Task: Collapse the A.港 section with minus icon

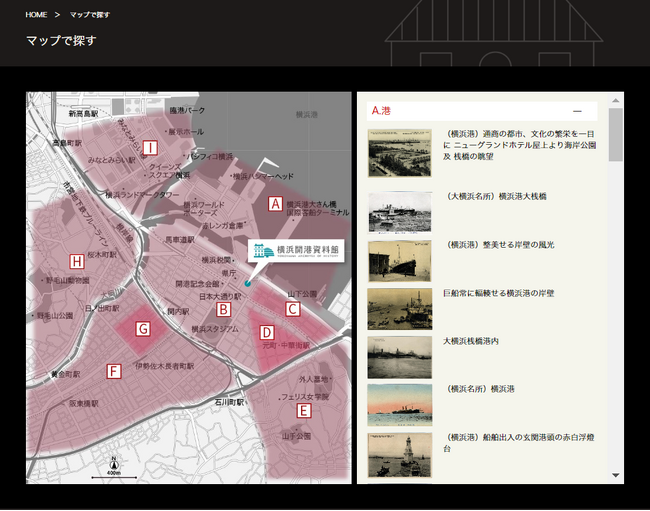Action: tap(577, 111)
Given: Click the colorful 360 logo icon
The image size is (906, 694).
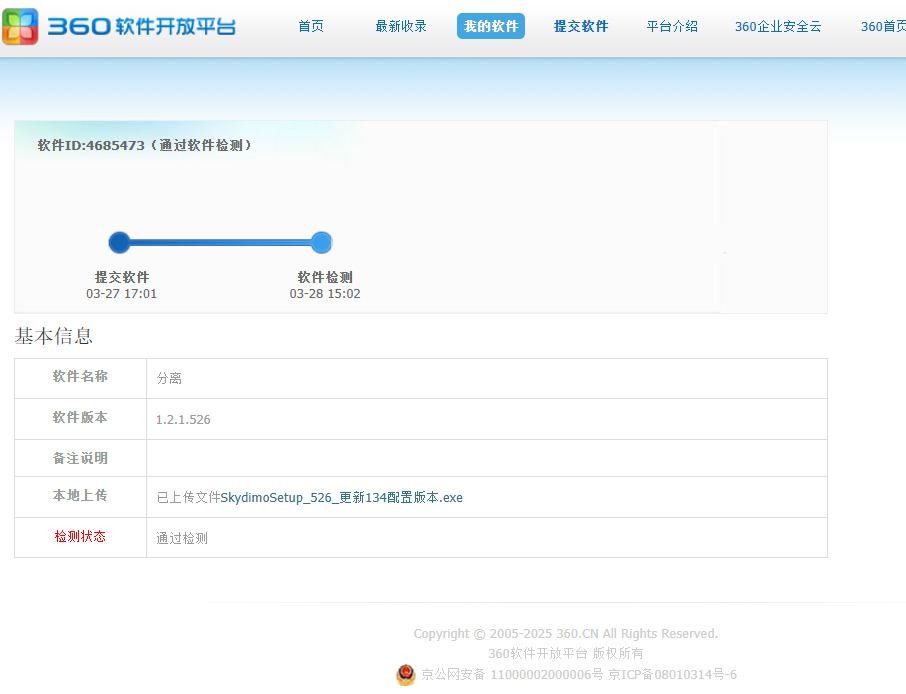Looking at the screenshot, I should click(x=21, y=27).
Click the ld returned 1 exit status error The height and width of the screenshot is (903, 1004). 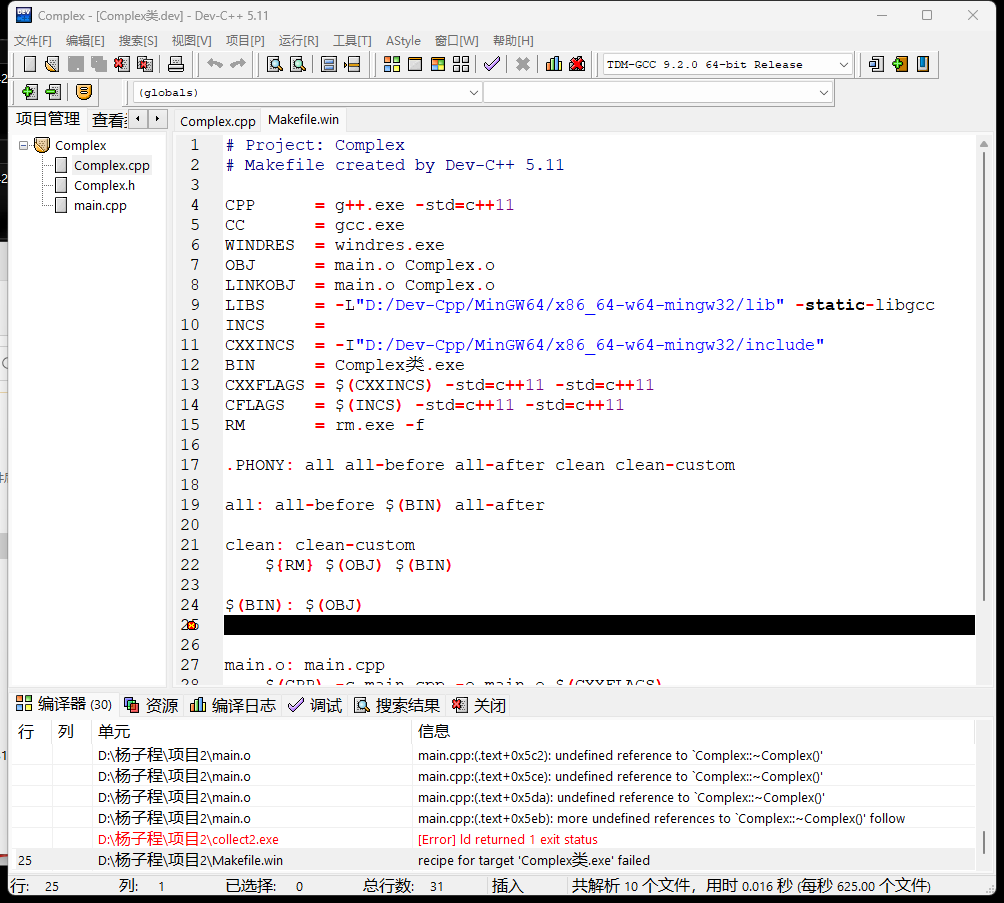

• • • • • • •

Repeat each entry exactly as it appears; skip any picture.

Task: Collapse the A.港 section with minus icon

Action: tap(577, 111)
Given: Click the colorful 360 logo icon
The image size is (906, 694).
Looking at the screenshot, I should click(x=21, y=27).
Click the ld returned 1 exit status error The height and width of the screenshot is (903, 1004). 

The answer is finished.